-The Unbound Realm: Vol.1, Chapter 3

Over the next few weeks, I see a lot more of Dragon World.  That’s my name for it, because all the scenes are from a fantasy realm.  (And in case you’re wondering, yes—there are dragons in Dragon World.)

Any door can serve as a portal.  Car door, bathroom door, double door, revolving door… (those are the worst.  They alternate between Normal World and Dragon World in epileptic flashes).  It’s always short and always vivid—like a fleeting trailer for an upcoming blockbuster.  But unlike a preview for the latest Avengers, Dragon World isn’t exciting or awesome; it’s downright scary.  Magic is cool when you see it in a movie or read about it in a book, not when it’s making you question your sanity.

Initially, all I see are armored soldiers.  They walk around in full-body plate—jagged and austere, impossibly white.  A couple days in, I see them fighting with forest people who dress like Aragorn

After a week, I start catching glimpses of the guy with the blindfold.  He wears pitch-black armor, made from lightweight sections defined by elegant gold tracery.  Stormtroopers and Foresters fight like regular people, but Blindfold fights like a Marvel superhero.  He can twist and flip, kick and spin, and throw combos that take out multiple opponents.

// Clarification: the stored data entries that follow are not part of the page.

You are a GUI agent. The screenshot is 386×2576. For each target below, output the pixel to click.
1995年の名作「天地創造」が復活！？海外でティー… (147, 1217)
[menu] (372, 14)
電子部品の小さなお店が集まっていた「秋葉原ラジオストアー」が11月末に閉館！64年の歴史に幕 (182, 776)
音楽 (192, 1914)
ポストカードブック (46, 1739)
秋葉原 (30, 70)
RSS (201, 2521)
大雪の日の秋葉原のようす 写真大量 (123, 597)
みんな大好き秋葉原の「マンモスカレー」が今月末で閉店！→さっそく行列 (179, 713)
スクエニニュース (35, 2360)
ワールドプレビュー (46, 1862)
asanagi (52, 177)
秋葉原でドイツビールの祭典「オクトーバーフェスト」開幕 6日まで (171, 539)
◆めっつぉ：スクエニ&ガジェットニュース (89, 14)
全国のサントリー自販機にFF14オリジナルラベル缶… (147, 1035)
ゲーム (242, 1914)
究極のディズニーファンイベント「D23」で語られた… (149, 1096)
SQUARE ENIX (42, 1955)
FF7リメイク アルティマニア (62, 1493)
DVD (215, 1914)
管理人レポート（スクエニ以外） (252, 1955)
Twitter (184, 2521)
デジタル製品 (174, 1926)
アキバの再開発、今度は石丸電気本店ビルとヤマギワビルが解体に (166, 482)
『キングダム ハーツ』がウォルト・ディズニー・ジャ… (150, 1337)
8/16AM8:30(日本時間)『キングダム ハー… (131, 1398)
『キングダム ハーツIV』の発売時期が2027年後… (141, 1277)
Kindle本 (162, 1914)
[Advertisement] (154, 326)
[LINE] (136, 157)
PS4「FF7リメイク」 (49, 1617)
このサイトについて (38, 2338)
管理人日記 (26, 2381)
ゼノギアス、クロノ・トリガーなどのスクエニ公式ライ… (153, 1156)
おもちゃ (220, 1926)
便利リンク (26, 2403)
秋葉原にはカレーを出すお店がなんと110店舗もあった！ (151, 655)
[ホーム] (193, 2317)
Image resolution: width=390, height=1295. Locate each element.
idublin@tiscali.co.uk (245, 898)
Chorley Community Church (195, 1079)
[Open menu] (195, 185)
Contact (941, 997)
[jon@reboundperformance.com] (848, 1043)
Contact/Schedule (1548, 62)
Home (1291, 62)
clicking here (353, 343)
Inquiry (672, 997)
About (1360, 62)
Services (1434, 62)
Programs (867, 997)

He also knows magic.  Every so often, he’ll zap his attackers with colored energy.  Sometimes it’s smooth, sometimes it’s ragged, but it’s always surrounded by glowing runes.  He’s a cross between Daredevil, Batman, and a 50th-level wizard.

That’s just the tip of the fantasy-world iceberg.

I see pirates sailing turbulent seas, raiding ships or fleeing serpents.  I see dragons breathing lightning at gargoyle hordes, dotting the sky with their smoking corpses.  I see palace interiors filled with lords and warriors.

Three weeks in, I start seeing peasants who line up for bureaucrats:  small, measly men who write stuff down in hidebound notebooks.  Stormtrooper bodyguards dawdle behind them, fiddling with weapons or picking at their armor.

Occasionally, a peasant won’t have enough to pay their tribute.  The bureaucrat-recorder will throw a fit while the unfortunate commoner hangs their head.  After a lengthy scolding, the recorder signals for the nearest Pain Wizard.  (I’m pretty sure they’re called something else, but Dragon World doesn’t come with captions or audio.)  Pain Wizards dress in ebony robes.  Some of it’s cloth, but the rest is an ever-shifting mass of pitch-black smoke.  The only visible skin is their jaws and noses.  The rest is eclipsed by a shadowy hood.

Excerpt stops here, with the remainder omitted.